======== Provided passage ========

# boot camp



## Sam (Oct 4, 2005)

Well, me and two of my sisters signed up for this boot camp program to get our butts into shape. It's a 5 week long program, mon-thurs. They say a lot of people drop out but the people who finish it get into WAY better shape.
yesterday was supposedly easy... *cringes at whats to come*

we warmed up for half an hour and jogged. It was HARD. I could handle the warm up because of kenpo and it was similar stuff, but a lot of people were hurting. It was the jogging that got me. we were on a trail and it was a there and back thing. I was cool on the way there, but I was hurtin on the way back. I wanted to walk and my sisters were all, *come on, jog, keep your knees up* I wanted them to go away but they wouldnt.

my legs were (are) jello and I was hating it at the time.
This guy is in his third session and he said by the end of the 5 weeks we're gonna be running 4 miles and doing 200 pushups... *DIES*

Today was day two, and it was "tummy tuesday". God help me. (my sister said she was ready for 'liposuction wednesday') Before I even got there today my legs and shoulders were killing me. We warmed up a bit, and then we grabbed a partner and did as many situps as we could do in two minutes. 
I did 66, which isnt that great IMO, but was better than most. So that was fine and all, but after that we did a whole bunch MORE stomach exercises... if I had been by myself I would have been done doing stomach, but oh lord. We did like 5 more exercises after that, I thought I was gonna DIE. One of my sisters threw up today while we were doing suicides. after suicides we jogged around the lake. I hurt from my shoulders to my calves. 

two days down, four weeks and two days left...

If I keep hurting this much more after every day, how am I gonna stick with this? this is the hardest I've ever worked out in my life.

======== Provided material ========

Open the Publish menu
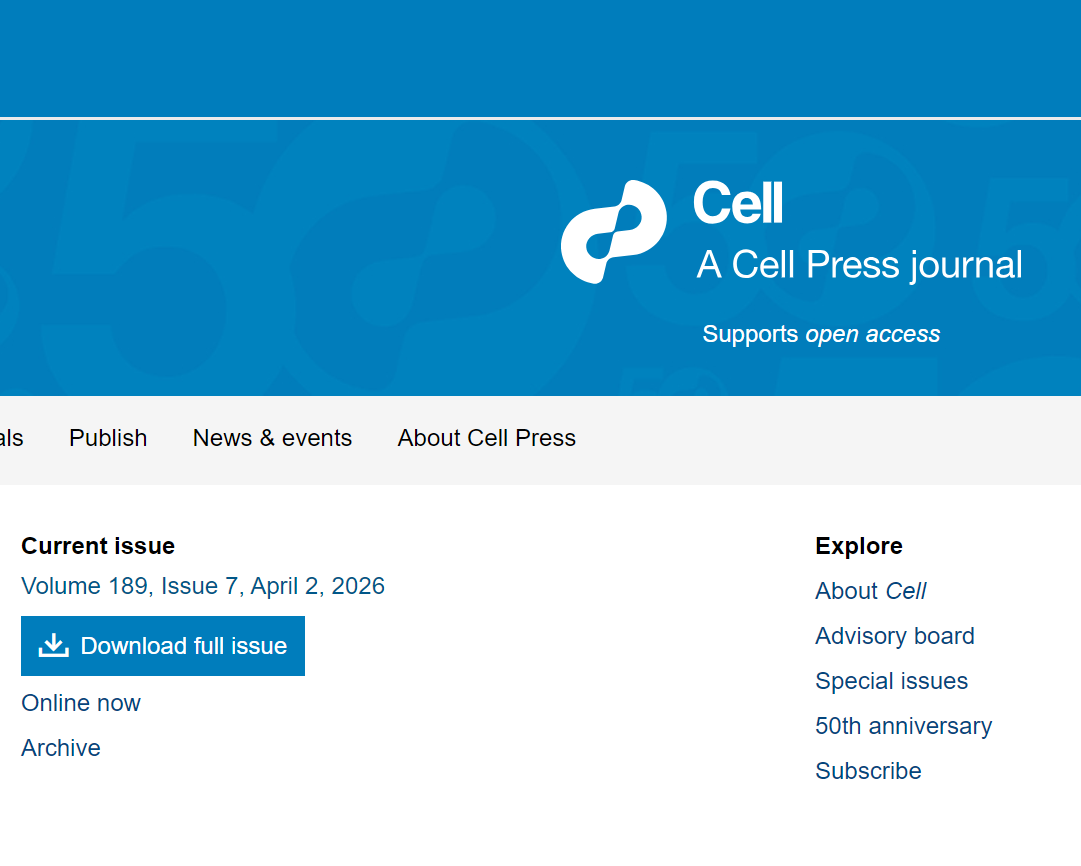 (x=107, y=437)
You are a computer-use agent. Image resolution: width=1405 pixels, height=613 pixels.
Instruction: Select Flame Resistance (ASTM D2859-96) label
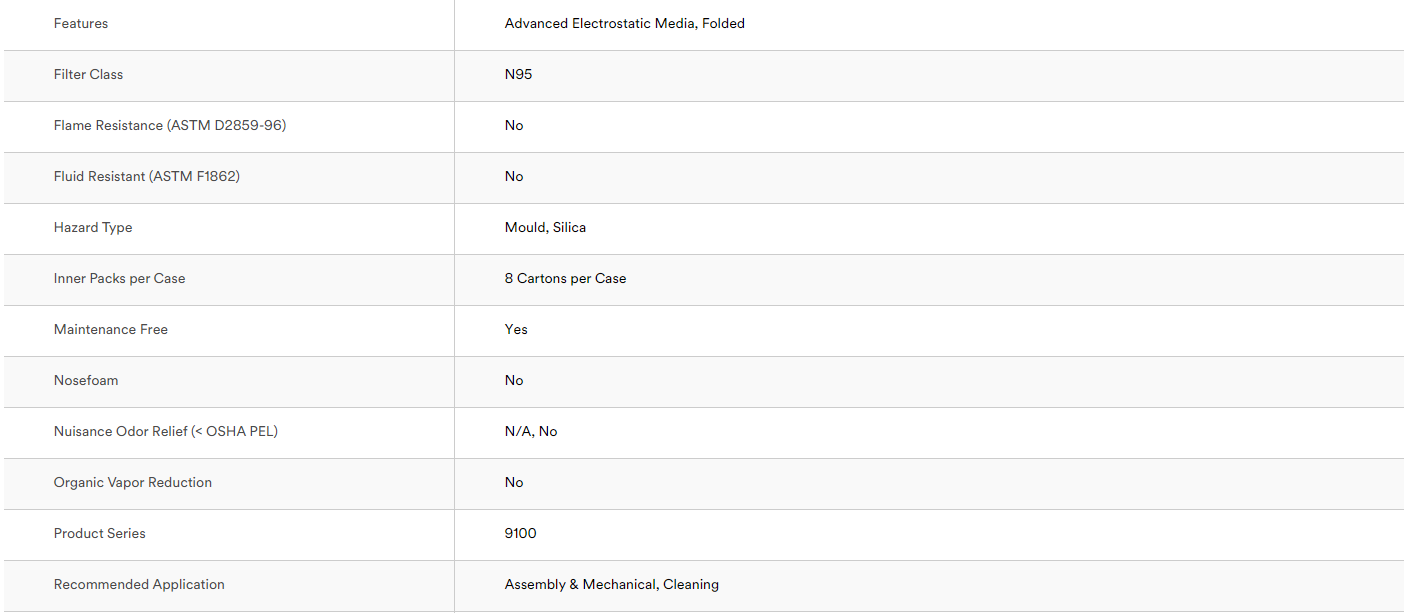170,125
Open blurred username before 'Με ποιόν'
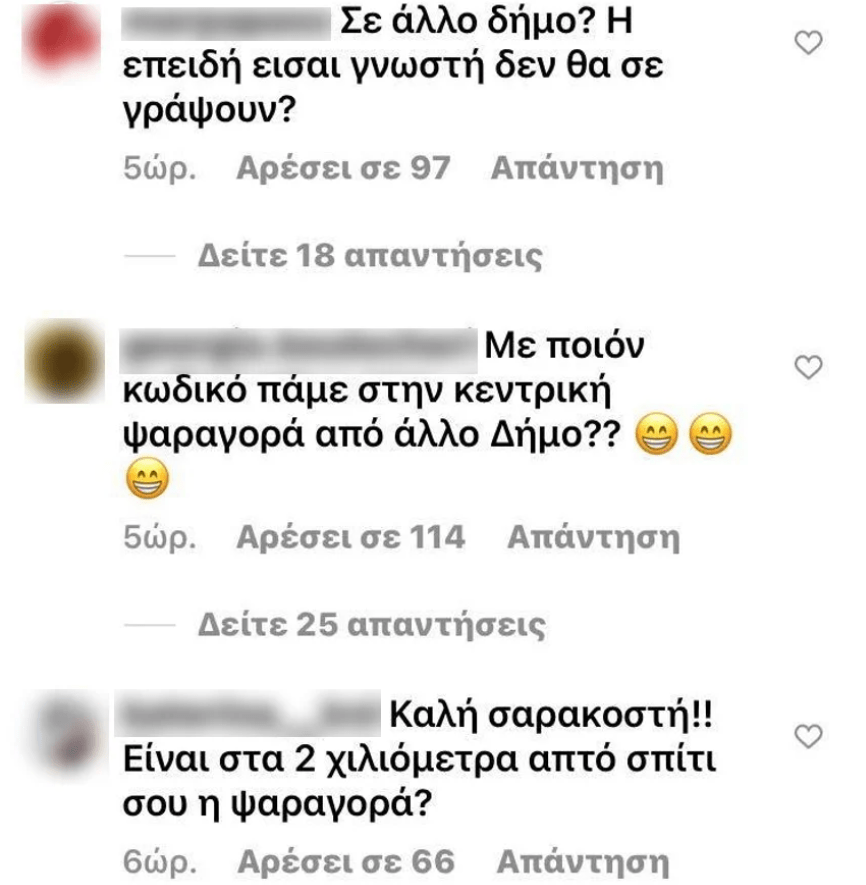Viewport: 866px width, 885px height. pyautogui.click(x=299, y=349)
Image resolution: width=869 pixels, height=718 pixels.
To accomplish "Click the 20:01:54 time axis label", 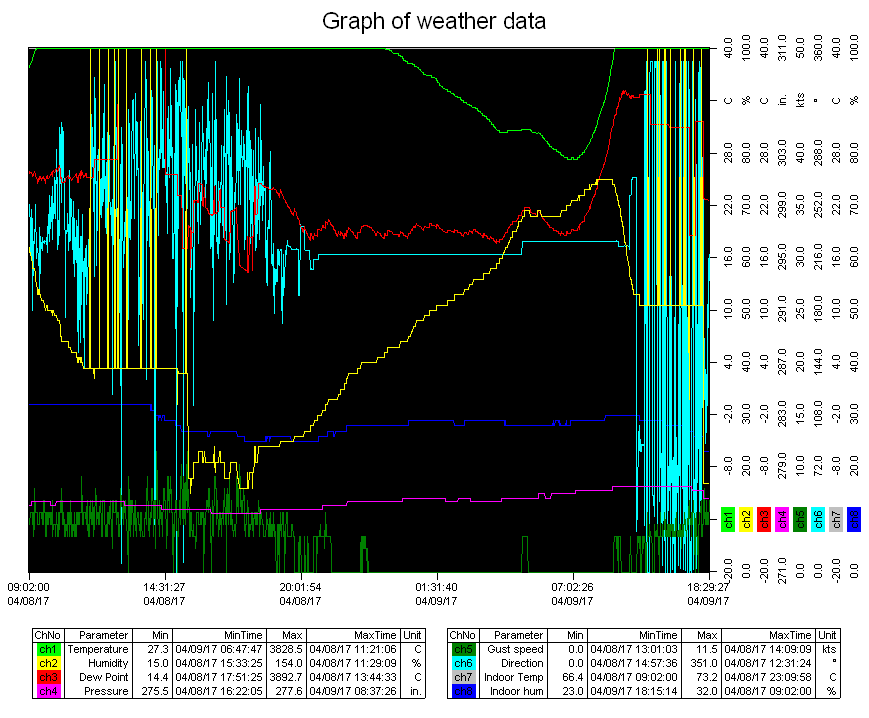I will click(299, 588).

========

▶ Requests
1. Decide whether each statement agrees with the boot camp post, answering yes or no and quoting the words of the post that settle it: (a) the program lasts five weeks and meets Monday through Thursday; (b) the writer did 66 situps in the two-minute partner exercise; (c) the writer found the warm up harder than the jogging.
2. Quote everything in the boot camp post from "two days down, four" down to "in my life.".

▶ Solved problems
1.
(a) Yes: "It's a 5 week long program, mon-thurs."
(b) Yes: "I did 66, which isnt that great IMO, but was better than most."
(c) No: "I could handle the warm up because of kenpo and it was similar stuff, but a lot of people were hurting. It was the jogging that got me."

2.
two days down, four weeks and two days left...

If I keep hurting this much more after every day, how am I gonna stick with this? this is the hardest I've ever worked out in my life.